Install Olive and necessary packages.
You can install olive using pip install.
pip install olive-ai
Describe your model and your needs in a json configuration file. This will be the input to the Olive.
Olive needs information about your model. For example, how to load the model, name and shape of input tensors. You can also select the target hardware and list of optimizations you want to perform on the model. You can provide this information in a json file as an input to the Olive.
Accelerate the model using Olive.
The last step is the simplest one. You just need to run following simple command.
python -m olive.workflows.run --config my_model_acceleration_description.json
or in python code:
from olive.workflows import run as olive_run
olive_run("my_model_acceleration_description.json")
Note
olive.workflows.run
in python code also accepts python dictionary equivalent of the config JSON object.
You can use setup mode python -m olive.workflows.run --config my_model_acceleration_description.json --setup
to identify list of additional packages you may need to install for your workflow.
Information needed to accelerate a model¶
Typically, you need to have input model information such as model type, input names and shapes, where the model is stored. You would also know your desired performance requirements in terms of Latency, Accuracy etc. Along with this information you need to provide Olive list of model transformations and optimizations you want to apply.
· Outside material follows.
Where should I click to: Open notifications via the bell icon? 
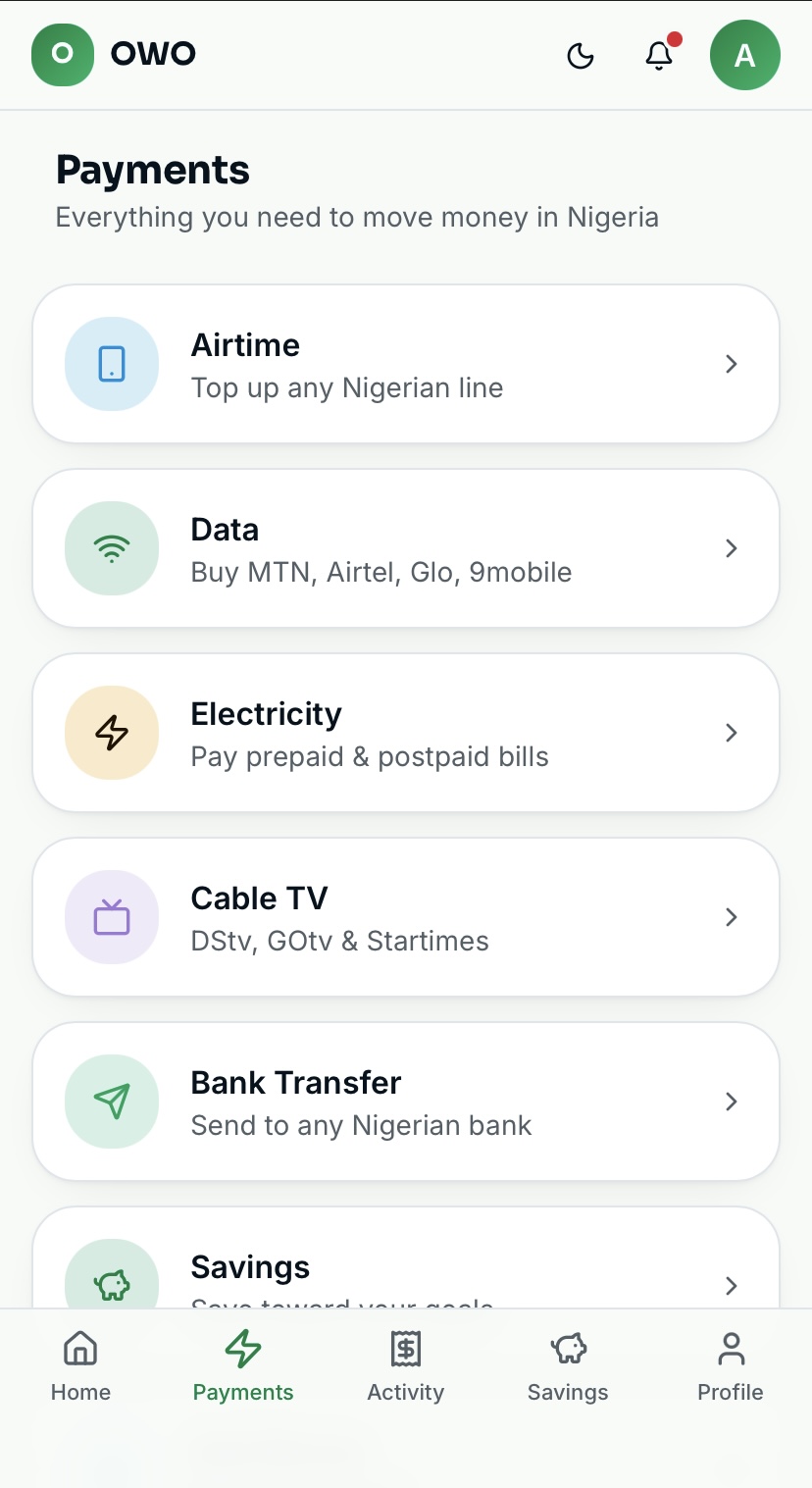click(x=659, y=56)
Optionally you can also select target hardware and select additional Olive features. Now, let’s take a look at how you can include this information in the json configuration file you will use as an Olive input.
Input Model¶
Let’s use a PyTorch resnet model as an example which you can describe in the json file as follows. You can use any PyTorch model.
"input_model":{
"type": "PyTorchModel",
"config": {
"model_path": "resnet.pt",
"io_config": {
"input_names": ["input"],
"input_shapes": [[1, 3, 32, 32]],
"output_names": ["output"],
}
}
}
It is possible to provide additional information such as dataset you want to use. You could also directly select HuggingFace model and task. See Input Model configuration for more information.
Performance Requirement¶
Let’s assume you want to optimize for latency and provide the following information to the Olive evaluator, which is responsible to measure the performance metric.
"evaluators": {
"my_evaluator":{
"metrics":[
{
"name": "my_latency_metric",
"type": "latency",
"sub_types": [{"name": "avg"}]
}
]
}
},
You can also specify accuracy requirements. See Evaluator for more information.
Passes to apply¶
Olive can apply various transformations and optimizations, also known as passes, on the input model to produce the accelerated output model. See Passes for the full list of passes supported by Olive.
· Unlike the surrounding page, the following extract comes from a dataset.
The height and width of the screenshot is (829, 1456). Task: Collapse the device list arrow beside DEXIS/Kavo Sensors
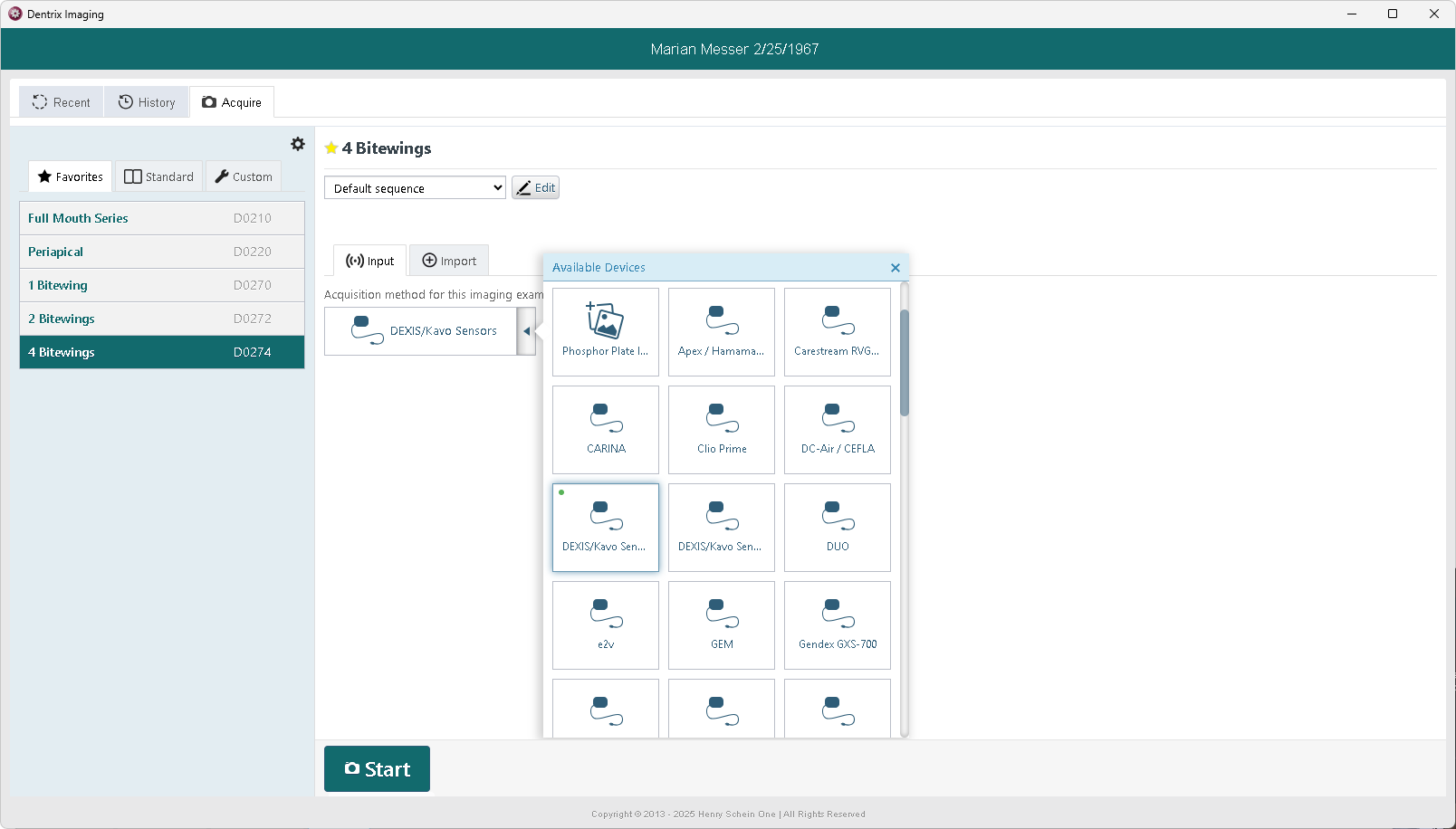point(526,331)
Let’s apply ONNX conversation and use dynamic quantization technique to quantize the model by specifying following in the json file.
"passes": {
"onnx_conversion": {
"type": "OnnxConversion",
"config": {
"target_opset": 13
}
},
"quantization": {
"type": "OnnxDynamicQuantization"
},
}
Olive Engine¶
Finally, you can select Olive features such as which performance metrics you want to use in this run, verbosity level etc.
"engine": {
"log_severity_level": 0,
"evaluator": "my_evaluator"
}
Now you have a complete json file that you can use to accelerate the resnet model. For more detailed information about all the features supported by Olive, please refer to the Olive Options and Tutorials.
{
"description" : "Complete my_model_acceleration_description.json used in this quick tour",
"input_model":{
"type": "PyTorchModel",
"config": {
"model_path": "resnet.pt",
"io_config": {
"input_names": ["input"],
"input_shapes": [[1, 3, 32, 32]],
"output_names": ["output"],
}
}
},
"evaluators": {
"my_evaluator":{
"metrics":[
{
"name": "my_latency_metric",
"type": "latency",
"sub_types": [{"name": "avg"}]
}
]
}
},
"passes": {
"onnx_conversion": {
"type": "OnnxConversion",
"config": {
"target_opset": 13
}
},
"quantization": {
"type": "OnnxDynamicQuantization"
},
},
"engine": {
"log_severity_level": 0,
"evaluator": "common_evaluator"
}
}